In other languages when conversing you would use verbs, adjectives, adverbs etc. to describe a person. It sounds less clinical and snobby.
First, Americans love self-help books, and that means that a lot of medical or analytical terms get 'dumbed down' and over time pass into the common parlance. If it makes you feel any better, I have studied Freudian psychoanalysis, so when I call you anal , at least you can be sure that I mean it.
Secondly, sometimes the clinical definition is a more accurate way to describe the behaviour. If someone was 'anal retentive' I might find other adjectives to describe him, like 'controlling' or 'uptight', and you often hear words like 'control freak' being used in common parlance to mean the same thing.
'Passive-aggressive' behaviour is more difficult to describe in everyday language. I'm not sure I could come up easily with an adjective that would neatly describe passive-aggressiveness. 'Mother-in-law' is not an adjective.
You don't have to study psy to know what those terms mean.. I think it just became part of regular lingo. So many folks go to a shrink, or have their kids at a shrink, or have to undergo some kind of evaluation, PopPsy has become the fad (well, not really anymore), so it is logical people will have it plastered all ouva them. At the end of the day, there is not much difference to tell somebody to back off and mind his own biz and call him a passive-aggressive manipulator, it might just might be a little more accurate. You can always call people on their PopPsy jargon..
Has a lot to do with media representations of mental illness from the 1940's onward - especially entertainment media, but also news - that's really how they end up in every day language. I don't know if it's the case that so many people have had some experience, or that they've just seen so many people with problems, seeing therapists, etc, doing drugs in movies and TV. And there's a lot of US humor based on this - for example - woody allen and his anxiety.
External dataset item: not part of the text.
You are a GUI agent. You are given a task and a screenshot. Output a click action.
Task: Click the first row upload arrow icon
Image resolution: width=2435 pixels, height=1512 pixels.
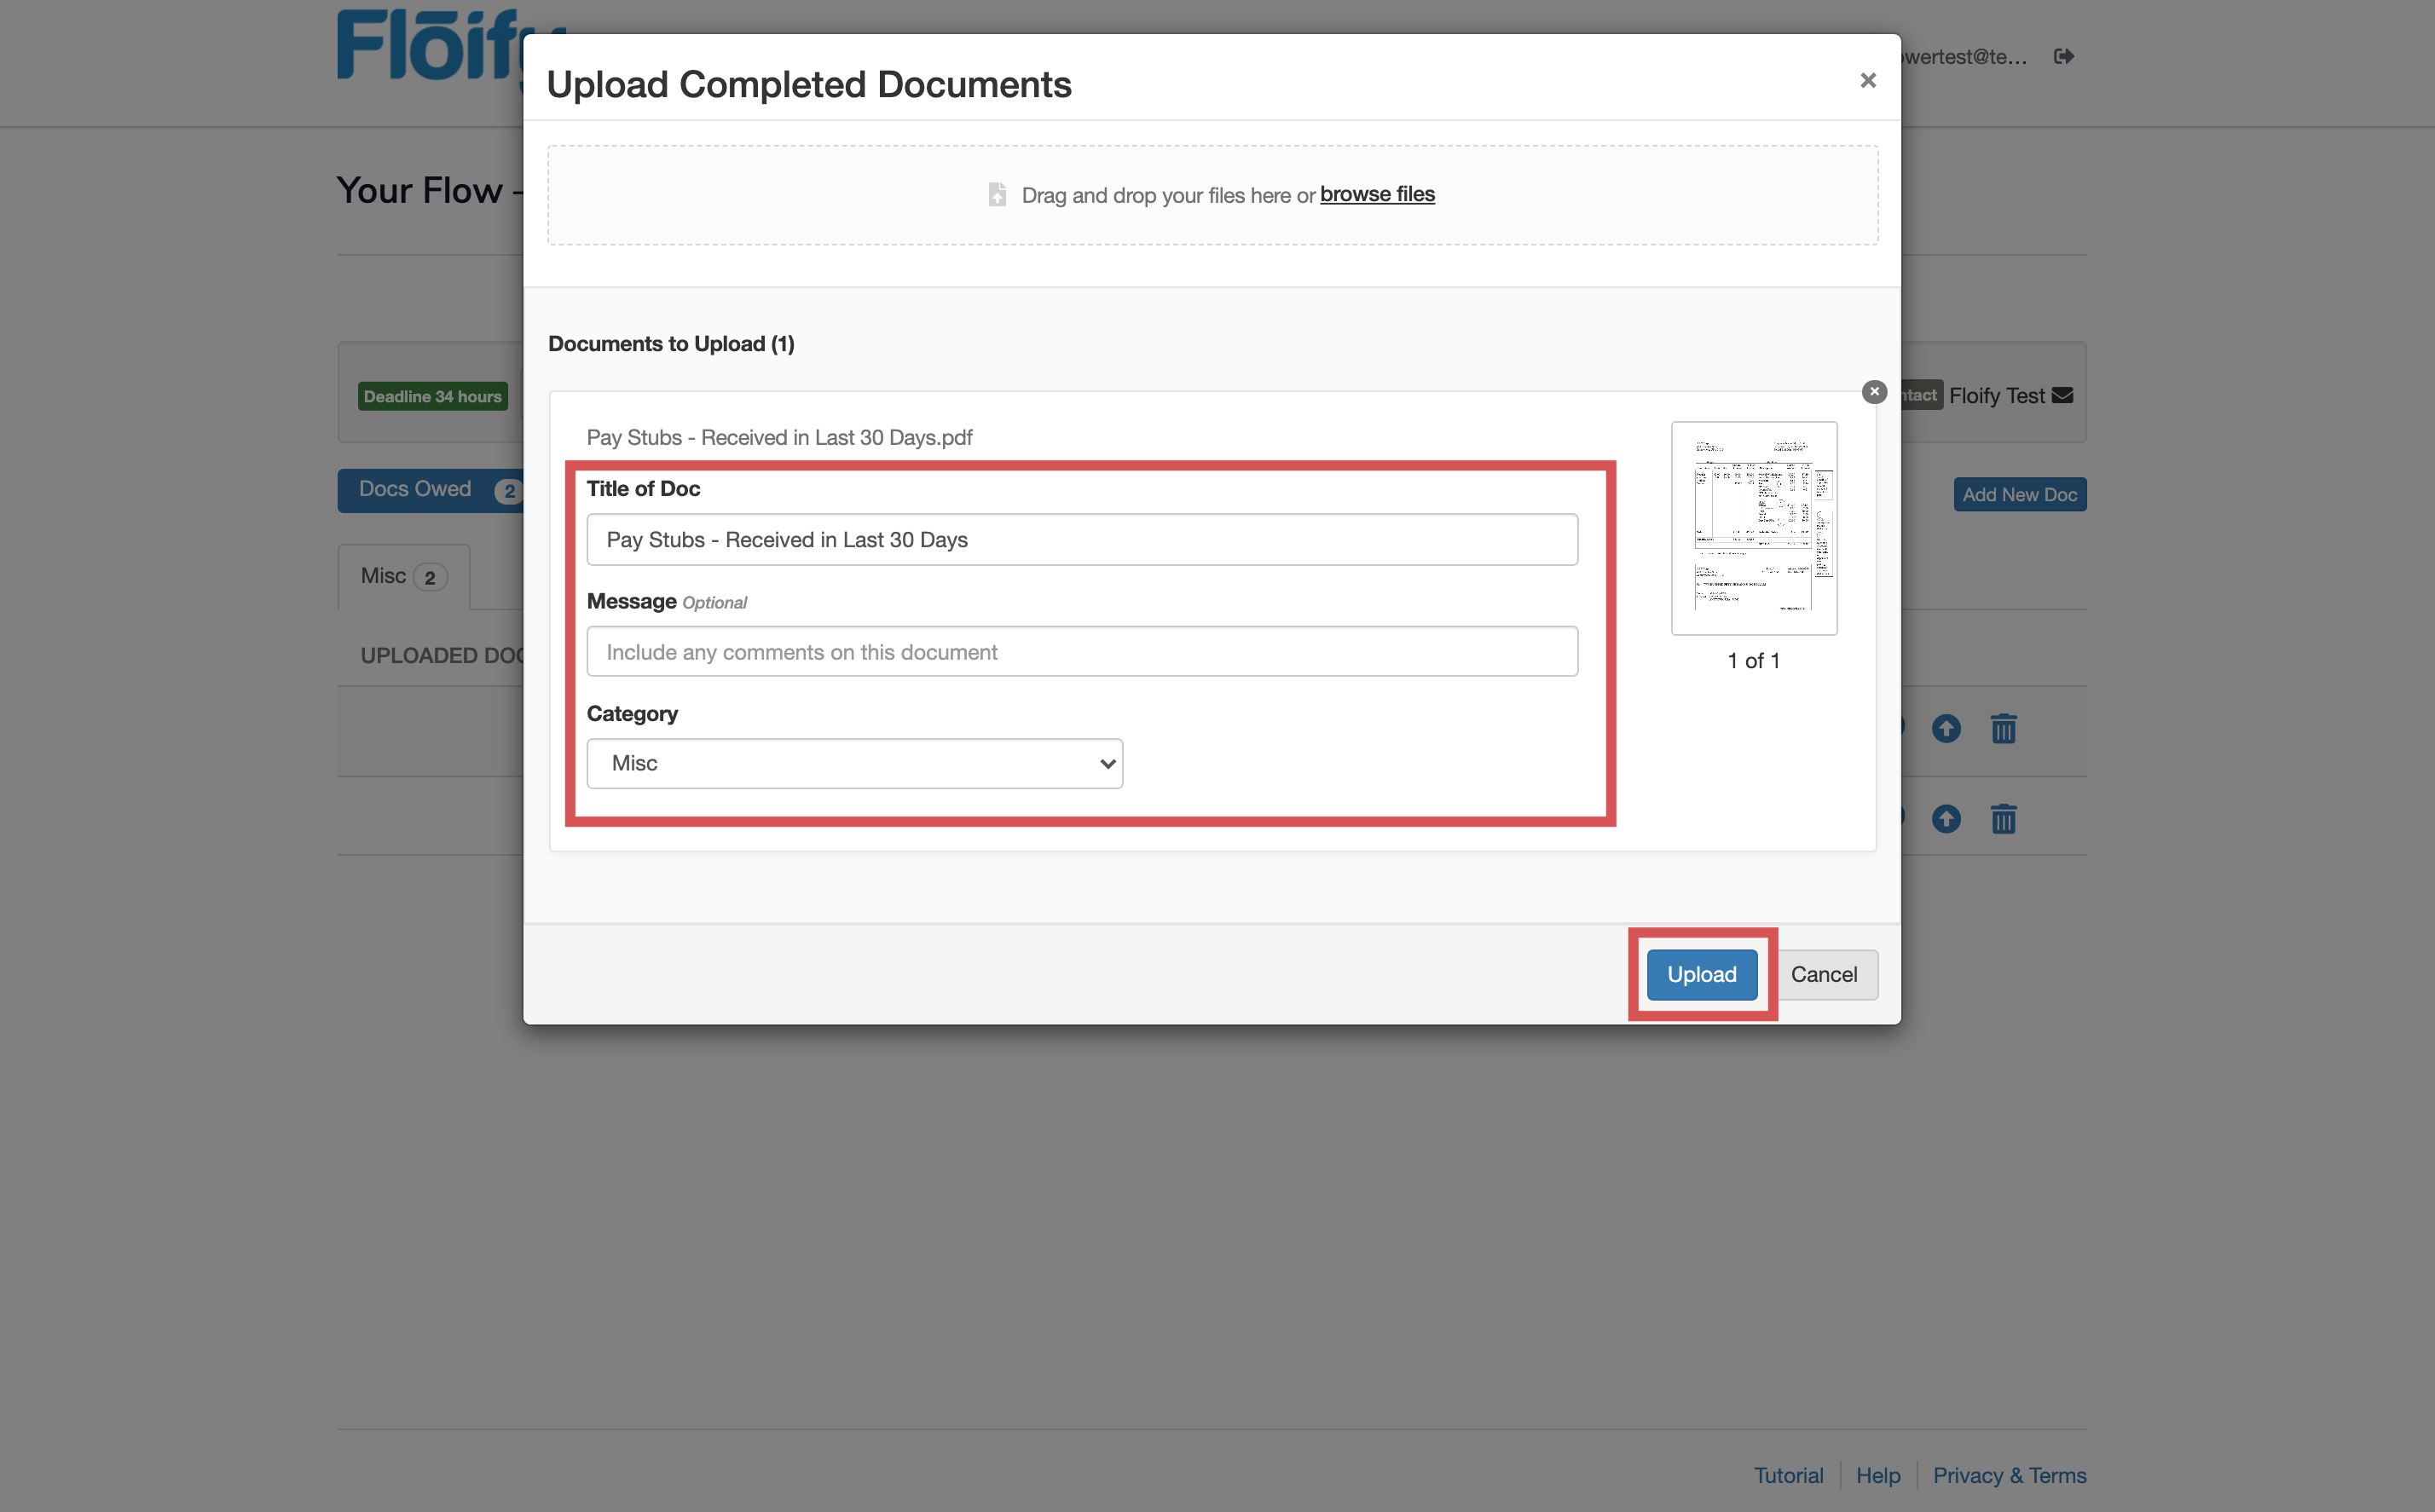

First world problems in TV and movies.
The other issue is that people don't know what the terms mean. Not all, and not exactly. For example schizophrenic - means split from reality, not multiple personality. But its often used to represent multiple personalities.
I agree, but you cannot change that, since the urban language just adapts it that way..Just like sarcasm/irony difference, different in literary theory terminology and how people use it now, etc. irks me.
I don't really mind using the psych terms, if they are used accurately, who cares. It's not really cool, though, to overanalyze constantly and label people, whatever sticker we want to use. But you cannot push out the positivist streak in us, really.
There is not much poetry in that kind of language, people should speak in metaphores more.
because they don't need to study the topic when using the terms informally and not in a clinical fashion. particularly when the informal meaning and clinical meaning are different.